Exercise –
Print all records exactly, pictures left out.

(Available data begins)

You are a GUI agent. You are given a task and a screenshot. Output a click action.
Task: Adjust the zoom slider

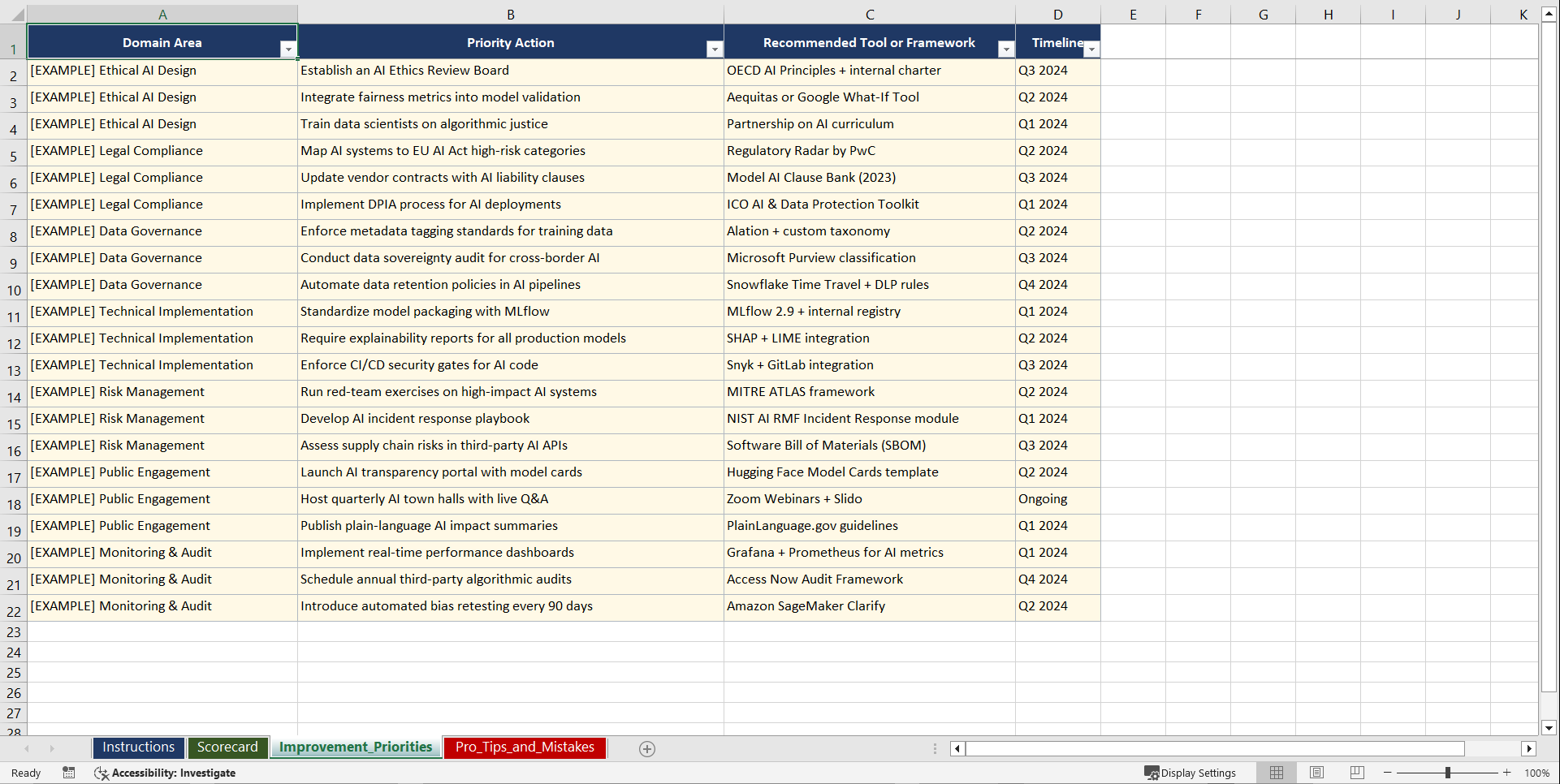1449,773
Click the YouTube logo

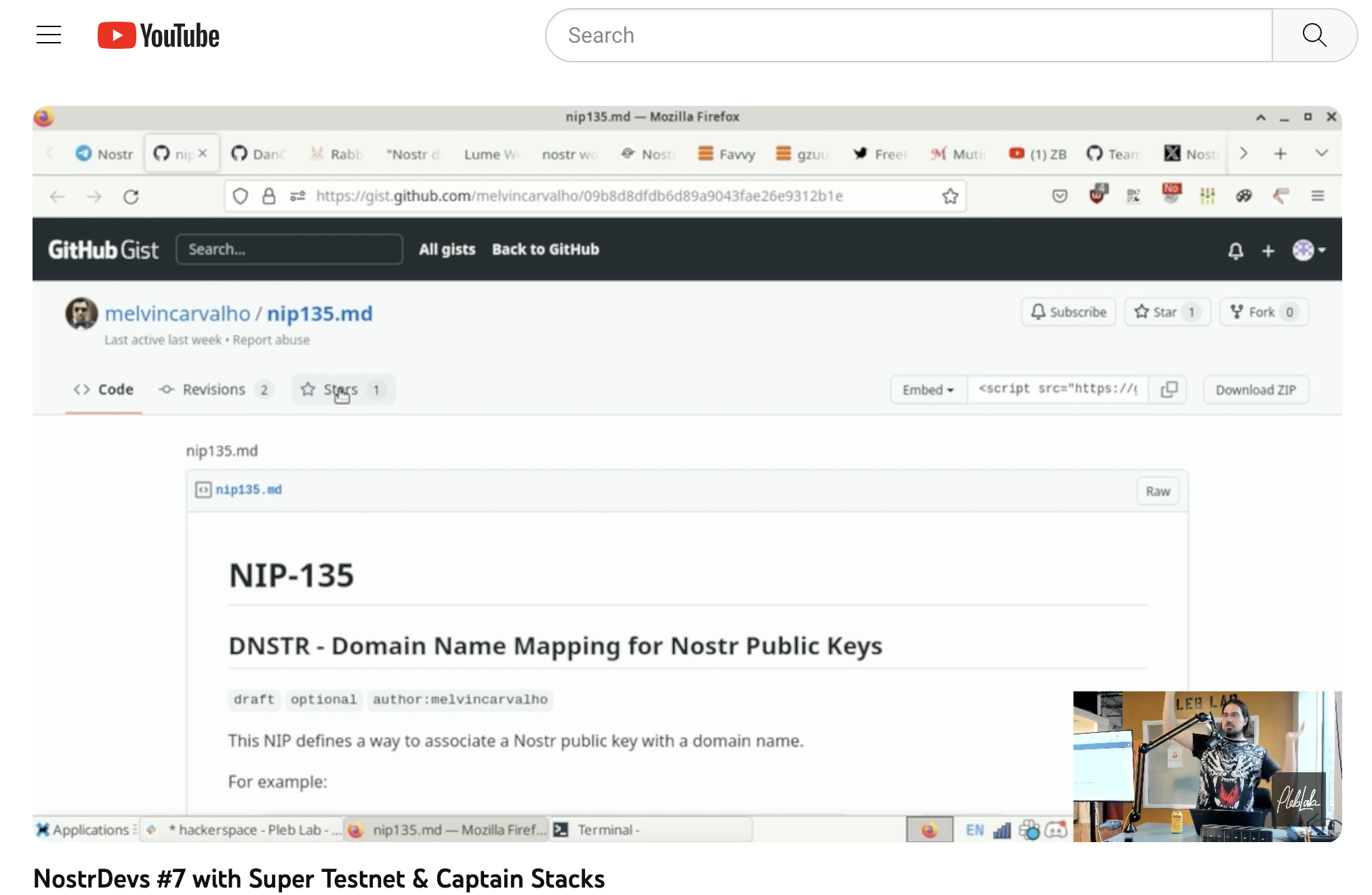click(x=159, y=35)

(Available data ends)

Task output –
You are a GUI agent. You are given a task and a screenshot. Output a click action.
Task: Adjust the zoom slider

1449,773
Click the YouTube logo

click(x=159, y=35)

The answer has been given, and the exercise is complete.